On Wednesday, a vigil to honor of the life of a transgender woman of color who died there was held on the streets of The Grove in St. Louis. About 100 people attended the candlelight event, and several staged a protest march down one street. During the vigil, a car drove through those marching. Fortunately, only minor injuries were reported. The driver was as of Friday in custody, charged with felony fleeing (I believe that’s the technical term there for “hit and run.”)
The deceased was Kenny “Kiwi” Herring, 30, who leaves behind a wife and son. The cause of death was a police officer’s bullet. There is (hardly surprisingly) disagreement between the official police account and the stories of Herring’s neighbors.
I don’t know anything about Unicorn Booty’s reliability; its address line merely indicates that it is a news source (all kinds of news) which addresses the LGBT community. However, the account is straightforward, free from loaded vocabulary, and appears to represent each party (victim, neighbors, police) fairly. The author links to the Twitter account of David Carson, a Pulitzer Prize winning photographer for the St. Louis Post-Dispatch, where there is a discussion about the justifiability of running a car through a crowd of people.
I’m not sure what world a person lives tham who thinks that their personal annoyance (or avoiding it) is of more value than the lives of people in the street. The answer to the question, “Is (whatever it is that you are saying is wrong) a capital crime?” for many people appears to be “Yes.” Perhaps these are the same people who think White Christians are the most discriminated against group in the country. It has proven to be pretty well impossible for humans to get through to these people on a level of logic and reason. Megaera, maybe you have a chance.
In a way, it’s almost a relief to turn to a story where the actors are motivated by money. I can kind of understand that. We all need it to provide shelter, food, and other necessities of life. And many of us want a little more because we want to be able to have nice things. But – OK, forget I said all of that. Because I can’t understand wanting so much of it so badly that you need to make other people to suffer to get it.
We all know about the Governor of Florida, Rick
Voldemort Scott, pushing for drug testing of anyone who is desperate enough to want benefits in Florida, and pushing it long after it had been proved to be horribly expensive for the State, saving something on the order of $1 in benefit payments for every $1000 spent (that’s from very skimpy memory, so I’m sure the figures won’t check. But it was on that order of magnitude.) Pushing drug testing – while his wife was the owner of all the drug testing facilities used by the state. This story from Iowa is similar.
Judge Linda R. Reade was the chief judge of the Northern District of Iowa in 2008. Appointed by George W. Bush in 2003, she was married to Michael Figenshaw, who owned stock in both the Corrections Corporation of America (now CoreCivic) and Wackenhut Correctional Corporation (now GEO Group), the USA’s two largest prison companies) as part of his retirement account.

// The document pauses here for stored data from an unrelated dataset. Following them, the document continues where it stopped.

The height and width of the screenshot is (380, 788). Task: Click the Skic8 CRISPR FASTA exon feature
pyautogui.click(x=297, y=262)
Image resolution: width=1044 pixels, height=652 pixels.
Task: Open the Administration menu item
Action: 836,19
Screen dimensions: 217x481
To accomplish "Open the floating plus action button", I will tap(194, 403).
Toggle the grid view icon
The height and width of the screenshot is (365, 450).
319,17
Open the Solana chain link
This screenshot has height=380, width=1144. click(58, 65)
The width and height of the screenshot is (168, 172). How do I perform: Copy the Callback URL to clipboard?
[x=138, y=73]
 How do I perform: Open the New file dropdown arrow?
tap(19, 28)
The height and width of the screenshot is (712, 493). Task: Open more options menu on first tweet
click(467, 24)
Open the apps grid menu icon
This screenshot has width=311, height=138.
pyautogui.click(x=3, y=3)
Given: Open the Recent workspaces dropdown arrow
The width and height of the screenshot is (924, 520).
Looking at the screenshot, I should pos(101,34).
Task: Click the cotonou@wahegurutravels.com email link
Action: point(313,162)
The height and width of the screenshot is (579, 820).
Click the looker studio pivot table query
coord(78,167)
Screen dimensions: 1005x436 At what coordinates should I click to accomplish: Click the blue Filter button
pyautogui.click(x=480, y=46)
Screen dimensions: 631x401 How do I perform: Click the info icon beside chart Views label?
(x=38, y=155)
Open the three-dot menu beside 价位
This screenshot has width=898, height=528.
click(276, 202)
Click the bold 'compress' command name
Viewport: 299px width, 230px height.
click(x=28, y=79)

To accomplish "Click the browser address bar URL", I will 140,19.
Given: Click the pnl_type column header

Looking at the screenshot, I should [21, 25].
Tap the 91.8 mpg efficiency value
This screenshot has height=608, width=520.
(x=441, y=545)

Between Reaade’s appontment in 2003 and 2011, when Figenshaw sold these stocks, CA’s stock price rose 434%, and GEO’s rose 642%.
In 2008, in Postville, Iowa, the then-largest workplace immigration raid ever was sprung on the Agriprocessors plant there, which was, at the time, the largest kosher slaughterhouse in the country. Nearly 400 workers were arrested, of whom about 270 were sentenced to five months in federal prison. That was not usual in 2008. It was then customary to charge workers with civil violations and then deport them. So many people were charged that several federal judges, of whom the most senior was Reade, took nine business days to handle their cases. This was not done in courtrooms, but at the National Cattle Congress, a fairground in Waterloo. Five days BEFORE this raid, Figenshaw bought a lot more CCA and GEO stock – somewhere between $30K and $100K.
Not every federal prison is run by CCA or GEO – but a lot of them are. And in my opinion it’s not important to determine which defendants from this circus were specifically sent to CCA/GEO prisons. If they weren’t, they made it possible for others to be.
Judge Reade received a lot of flak for the circus-like atmosphere in which the proceedings were conducted, and for the fact that she had met repeatedly with ICE before the raid. Those meetings were put forward as a reason she should have recused herself. There were a couple of other resons put forward why she should recuse, yet she persisted (it isn’t always a good thing.) Had the stock ownership been publicly known, I’m thinking her failure to recuse might have led to her learning even more about those prisons – from the inside.
Today, dozens of people who were sentenced by Reade while her husband owned prison stock remain behind bars…. In January, Reade was honored for her decade of service as the top federal judge in Iowa’s Northern District at a ceremony at the federal courthouse in Cedar Rapids. She remains on the bench and has a lifetime tenure.
Tisiphone, do you think this is right?
Meanwhile, Alabama is proving that ignorance and difficulty understanding how government works are not confined to racists. Also, I suppose, that no matter how badly the group you are in has been treated, you can always find another group to misunderstand.
I probably hardly need to point out that none of this story would have happened had our entire country not gone nuts about public education and decided that the only way to assess how the schools are doing is through standardized test scores.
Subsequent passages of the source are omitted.